6 Reasons NOT to Track Contracts in Excel
Microsoft Excel is a versatile tool that can be learned in one day. But once your contract portfolio surpasses a thousand contracts, you should really think about whether Excel’s cost-effectiveness outweighs its limitations.
#1 The One-User Bottleneck
Despite the collaboration features, the practical reality is that an Excel workbook can only be used by one person at a time. If you have ten, a hundred, or even a thousand folks involved in the contracting process across your organization, then you cannot have bottlenecks on how many folks can enter data at once.


#2 Mobile Access
Editing large spreadsheets in Excel’s mobile application is brutal.

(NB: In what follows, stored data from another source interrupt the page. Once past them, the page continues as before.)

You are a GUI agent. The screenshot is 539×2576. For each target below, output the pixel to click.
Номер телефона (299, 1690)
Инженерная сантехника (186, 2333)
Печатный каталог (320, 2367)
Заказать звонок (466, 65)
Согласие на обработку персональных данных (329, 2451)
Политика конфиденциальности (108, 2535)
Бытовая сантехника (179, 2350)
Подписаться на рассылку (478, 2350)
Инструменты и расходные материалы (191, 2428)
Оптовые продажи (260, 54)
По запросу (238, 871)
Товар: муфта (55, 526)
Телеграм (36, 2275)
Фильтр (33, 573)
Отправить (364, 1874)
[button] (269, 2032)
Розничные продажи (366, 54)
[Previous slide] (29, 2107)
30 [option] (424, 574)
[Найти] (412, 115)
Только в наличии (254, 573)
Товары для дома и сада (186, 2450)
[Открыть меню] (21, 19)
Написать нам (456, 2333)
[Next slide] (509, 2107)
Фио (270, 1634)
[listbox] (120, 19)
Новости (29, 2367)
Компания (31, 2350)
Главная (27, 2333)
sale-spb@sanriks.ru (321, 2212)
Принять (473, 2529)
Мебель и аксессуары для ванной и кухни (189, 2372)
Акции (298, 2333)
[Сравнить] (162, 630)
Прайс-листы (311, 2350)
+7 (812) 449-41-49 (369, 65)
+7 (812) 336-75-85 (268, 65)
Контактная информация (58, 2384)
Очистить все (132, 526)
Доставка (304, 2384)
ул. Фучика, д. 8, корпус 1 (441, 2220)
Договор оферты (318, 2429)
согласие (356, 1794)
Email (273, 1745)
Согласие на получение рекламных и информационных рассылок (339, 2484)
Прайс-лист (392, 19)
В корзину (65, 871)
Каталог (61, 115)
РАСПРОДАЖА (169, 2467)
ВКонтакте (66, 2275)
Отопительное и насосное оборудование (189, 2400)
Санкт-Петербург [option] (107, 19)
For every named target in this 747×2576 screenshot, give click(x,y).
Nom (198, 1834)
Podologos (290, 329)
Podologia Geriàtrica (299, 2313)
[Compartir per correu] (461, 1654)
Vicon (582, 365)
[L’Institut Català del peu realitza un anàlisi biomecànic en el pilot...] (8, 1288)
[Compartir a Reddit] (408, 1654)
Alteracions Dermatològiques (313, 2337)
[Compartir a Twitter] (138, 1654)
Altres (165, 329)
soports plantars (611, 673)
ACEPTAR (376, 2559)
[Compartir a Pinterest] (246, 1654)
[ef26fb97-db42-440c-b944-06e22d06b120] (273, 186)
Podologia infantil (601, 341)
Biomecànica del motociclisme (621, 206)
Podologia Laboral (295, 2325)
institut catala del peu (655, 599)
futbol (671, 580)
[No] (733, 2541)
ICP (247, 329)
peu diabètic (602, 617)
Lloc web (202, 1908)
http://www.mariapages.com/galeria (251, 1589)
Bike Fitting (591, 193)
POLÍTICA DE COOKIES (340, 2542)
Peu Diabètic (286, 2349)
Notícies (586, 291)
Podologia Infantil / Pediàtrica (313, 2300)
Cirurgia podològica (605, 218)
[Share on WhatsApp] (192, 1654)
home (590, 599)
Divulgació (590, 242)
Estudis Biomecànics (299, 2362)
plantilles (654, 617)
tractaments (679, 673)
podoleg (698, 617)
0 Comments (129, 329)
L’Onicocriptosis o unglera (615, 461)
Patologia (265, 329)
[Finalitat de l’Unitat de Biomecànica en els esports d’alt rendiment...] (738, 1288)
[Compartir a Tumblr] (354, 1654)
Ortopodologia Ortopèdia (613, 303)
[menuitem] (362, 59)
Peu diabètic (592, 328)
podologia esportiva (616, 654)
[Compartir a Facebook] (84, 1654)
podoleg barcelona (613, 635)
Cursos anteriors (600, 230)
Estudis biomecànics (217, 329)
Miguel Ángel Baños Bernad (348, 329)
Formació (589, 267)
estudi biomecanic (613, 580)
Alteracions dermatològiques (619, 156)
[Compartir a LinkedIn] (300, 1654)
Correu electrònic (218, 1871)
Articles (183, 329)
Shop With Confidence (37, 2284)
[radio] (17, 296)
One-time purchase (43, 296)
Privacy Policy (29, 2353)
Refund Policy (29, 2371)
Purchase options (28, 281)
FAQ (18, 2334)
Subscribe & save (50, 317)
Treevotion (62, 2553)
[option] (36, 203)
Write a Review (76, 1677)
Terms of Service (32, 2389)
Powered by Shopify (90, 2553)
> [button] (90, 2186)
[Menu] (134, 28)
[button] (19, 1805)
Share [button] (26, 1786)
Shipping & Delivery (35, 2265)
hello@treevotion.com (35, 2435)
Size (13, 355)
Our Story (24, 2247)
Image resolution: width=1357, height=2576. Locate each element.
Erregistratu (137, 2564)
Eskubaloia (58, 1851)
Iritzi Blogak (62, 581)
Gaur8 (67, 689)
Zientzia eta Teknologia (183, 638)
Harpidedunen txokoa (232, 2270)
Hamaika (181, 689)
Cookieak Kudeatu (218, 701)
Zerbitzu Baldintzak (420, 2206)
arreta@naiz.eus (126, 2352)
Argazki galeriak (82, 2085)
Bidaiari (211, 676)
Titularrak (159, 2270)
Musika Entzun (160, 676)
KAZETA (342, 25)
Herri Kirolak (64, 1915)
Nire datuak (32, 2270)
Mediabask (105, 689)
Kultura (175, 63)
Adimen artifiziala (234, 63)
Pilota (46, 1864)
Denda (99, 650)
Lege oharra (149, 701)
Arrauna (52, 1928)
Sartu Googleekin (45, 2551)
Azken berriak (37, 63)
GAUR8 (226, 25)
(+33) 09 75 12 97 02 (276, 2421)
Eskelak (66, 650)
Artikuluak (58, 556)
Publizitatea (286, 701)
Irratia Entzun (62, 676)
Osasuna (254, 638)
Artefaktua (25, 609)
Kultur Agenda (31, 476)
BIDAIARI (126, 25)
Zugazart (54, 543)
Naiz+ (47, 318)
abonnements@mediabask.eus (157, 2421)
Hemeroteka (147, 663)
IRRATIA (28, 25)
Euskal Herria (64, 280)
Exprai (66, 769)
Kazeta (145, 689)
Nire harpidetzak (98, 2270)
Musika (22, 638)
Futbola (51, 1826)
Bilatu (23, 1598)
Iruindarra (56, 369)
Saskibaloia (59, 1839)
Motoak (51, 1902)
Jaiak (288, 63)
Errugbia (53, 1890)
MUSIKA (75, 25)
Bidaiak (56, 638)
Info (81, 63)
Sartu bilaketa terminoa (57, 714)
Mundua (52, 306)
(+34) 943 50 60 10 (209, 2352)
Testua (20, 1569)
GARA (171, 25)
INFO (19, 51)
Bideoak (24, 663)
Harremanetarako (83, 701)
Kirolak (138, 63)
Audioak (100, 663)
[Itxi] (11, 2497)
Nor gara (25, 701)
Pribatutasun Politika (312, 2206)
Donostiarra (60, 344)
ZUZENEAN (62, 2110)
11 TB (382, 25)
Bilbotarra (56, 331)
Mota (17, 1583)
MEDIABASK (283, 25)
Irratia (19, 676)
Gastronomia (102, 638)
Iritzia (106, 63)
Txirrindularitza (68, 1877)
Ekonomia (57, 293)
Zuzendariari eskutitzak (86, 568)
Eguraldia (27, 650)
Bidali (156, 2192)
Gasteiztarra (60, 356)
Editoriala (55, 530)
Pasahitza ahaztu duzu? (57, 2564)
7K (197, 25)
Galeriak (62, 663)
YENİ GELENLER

Mobile app entry forms are 20 times easier to work with on small phone screens than Excel spreadsheets.
#3 Version Control
If employees download the contract workbook to their local machines, they must reconcile multiple versions of the same workbook when they upload them back to the network.


#4 Contract File Storage
Excel’s object embed feature is not intended to store libraries of contract documents. Alternatively, creating and maintaining file path links to every contract document on your network is tedious and cumbersome.
#5 Compare Business Terms
Comparing high-level business terms in Excel is doable, but you end up either (a) adding dozens or hundreds of extra columns for the metrics that are specific to each contract type OR (a) breaking each contract type out into different worksheet tabs. Neither option is ideal.


#6 Security
Contract information is valuable business intelligence. Passwords do not offer much protection if a former employee knew the correct password at the time the Excel file was emailed or copied.